DOCUMENT EXTRACT →

<<<<

This oil and gas equipment provider can’t rely on shale any more and is a better business for it
January 25, 2024

The US onshore oil and gas industry is doing more with less. Rig numbers have dropped, as have investment levels, but output climbed last year and the country pulled further ahead of Saudi Arabia as the top global producer of hydrocarbons. 

Tip style
Growth
Risk rating
Medium
Timescale
Long Term
Bull points
  • Offshore projects driving up margins 
  • Push to diversify revenue streams
  • Strong balance sheet
Bear points
  • Slower US onshore division 
  • Past volatility 

This means last year's lower prices didn’t dent the profits of companies such as Pioneer Natural Resources (US:PXD) and Chevron (US:CVX) as much as they could have done. On the other hand, those selling into the onshore US industry have faced a tougher environment. 

This has prompted companies to seek earnings growth elsewhere. Producers are funnelling investment into South America – Guyana is the standout – as well as the Middle East and Africa. 

The result is a hydrocarbon industry of two parts: lower US onshore and Saudi spending has been met by growth elsewhere. Consultancy Wood Mackenzie forecasts total capital expenditure for 2024 at just over $500bn (£394bn), a 2 per cent increase on last year. 

This is a good situation for Hunting (HTG), a company that manufactures, trades and rents out equipment for the energy industry. For a long time, Hunting was judged on the performance of its US onshore-serving business, Hunting Titan, which sells the perforating guns used in shale wells (these guns are typically three to four feet long and explode to fracture the shale after a well is drilled). This is understandable. These guns account for around 30 per cent of total sales, as of the first half of 2023.

However, the importance of the company's subsea units has grown as the market has changed in recent years. Hunting has flagged new opportunities in the Black Sea, for example, and offers similar exposure to state-owned energy companies as services giants such as John Wood Group (WG.) and Petrofac (PFC), but without the project risk. 

This shift in focus is driving revenue and profit growth. In a January trading update, Hunting said 2023 sales would be $925mn-$930mn, and that cash profit would reach $96mn-$100mn, double last year’s figure. “Trading in Q4 has been reasonably strong as activity across the global oil and gas industry continues to accelerate,” said Investec analyst Alex Smith. “Robust performance across the group, driven by international markets, offsets a minor slowdown in the North American onshore market.”

>>>>

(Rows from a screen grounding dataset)
<<<<

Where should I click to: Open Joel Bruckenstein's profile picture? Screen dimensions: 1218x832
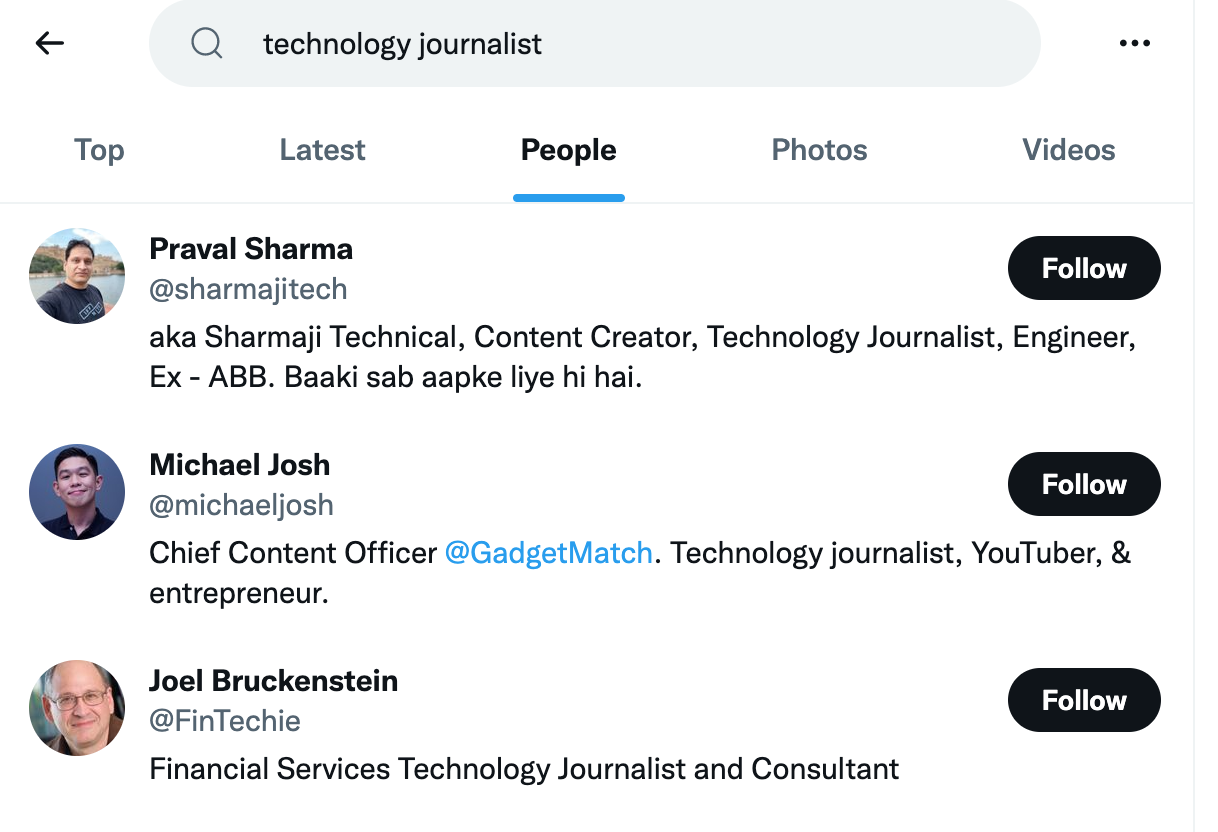pos(77,708)
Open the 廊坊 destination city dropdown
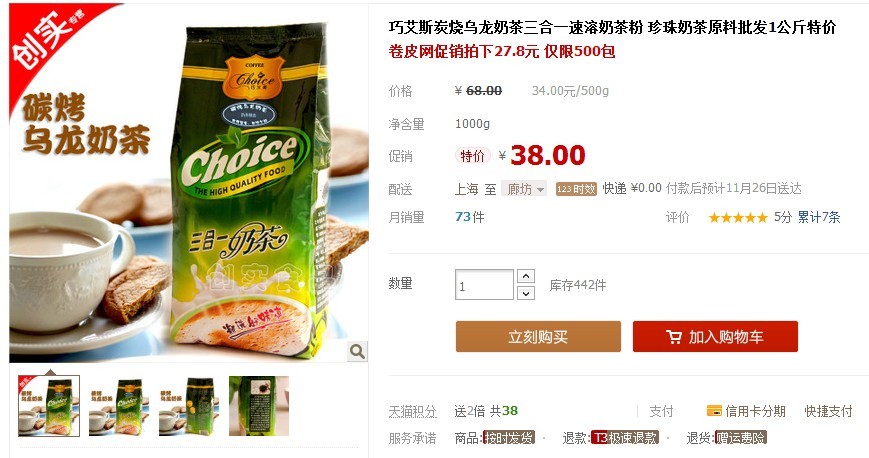869x458 pixels. [524, 189]
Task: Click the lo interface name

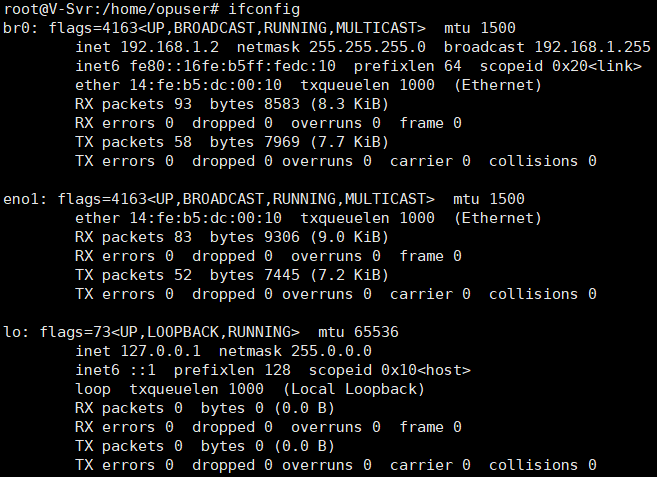Action: [x=12, y=332]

>>>>

WORK REQUIRED → Can you continue the article on the oil and gas equipment provider Hunting from where it stops? The data has nothing to do with this.

ANSWER TO THE PROBLEM →
 

Why now? 

Investec expects Hunting's sales to almost have doubled between 2021 and 2024. This is partly a reflection of recent weakness, but it is still encouraging that sales are approaching the highs of 2018 and 2019, when investment was strong in the shale industry. 

Titan sales have plateaued as active drilling sites in the US have fallen. Producers in the country are hesitant to put cash into new output because oil and gas supply has actually increased through cheaper methods in the past two years. The Baker Hughes rig count has fallen by a fifth in the past year, while total production has risen 8 per cent in the same period, to 13mn barrels of oil per day (bopd).

However, the group’s oil country tubular goods (OCTG) business, which provides the piping and casing used in hydrocarbon extractions, is thriving and is expected to help sales reach $2bn by 2030, as outlined in the September capital markets day. OCTG sales for 2023 climbed 53 per cent, to almost $400mn, so the momentum is already there. Advanced manufacturing also saw a 45 per cent uptick in sales last year to around $109mn, and subsea work was also "on fire" last year, according to chief executive Jim Johnson. 

The order book currently stands at a record $575mn, up 12 per cent from the third quarter of 2023 and up 21 per cent from the 2022 year-end.

Another push to increase sales will come from M&A, with Johnson keen to make one or two additions to the portfolio this year. This will be made easier by the zero net debt position as of 31 December.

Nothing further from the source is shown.